Where there’s a will, there’s a way – Singapore


Many people in Singapore die without making a will, either because they put it off until too late or because they consider it inauspicious to consider such morbid issues while they are still alive. Some people even assume that wills are only for the wealthy who have plentiful assets to distribute to their family. This is simply not true.

A will is simply a document that provides for the distribution and administration of your assets upon your death. Without a will, the Singapore government effectively decides who should inherit your assets instead according to strict rules. Therefore, no matter how much or how little you have, it is essential to plan ahead to ensure that your assets and belongings are distributed according to your wishes.

A will should list the person(s), charities or organisation(s) – known as the ‘beneficiaries’ – to which you want to pass your assets after death.
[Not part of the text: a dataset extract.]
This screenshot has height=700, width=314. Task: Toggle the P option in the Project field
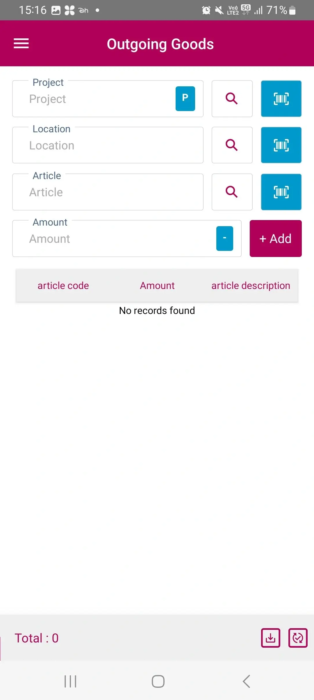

These assets can range from ‘hard’ assets, such as any real estate or bank accounts, to items of purely sentimental or practical value.

Your assets can be distributed generally to your beneficiaries in a specified proportion or certain items can be distributed to specific beneficiaries. If you have young or disabled children, you can also name a guardian who will be responsible for their care in your will.

You should also nominate a person – known as your ‘executor’ – who will be responsible for administering and ‘executing’ your will upon your death. This person is usually your main beneficiary or a close friend or relative.

Certain assets such as your Central Provident Fund (CPF) monies and insurance policies are governed by different rules. CPF monies are dealt with through the CPF Nomination Scheme. If no valid nomination is made, CPF assets will be distributed according to the Intestate Succession Act (non-Muslims) and the Administration of Muslim Law Act (Muslims).

Proceeds of insurance policies will be distributed according to the respective policy. Generally, if the policy provides that the proceeds will be distributed to your ‘estate’, the proceeds will be distributed according to your will. You should check your insurance policy or contact your insurance agent for further details.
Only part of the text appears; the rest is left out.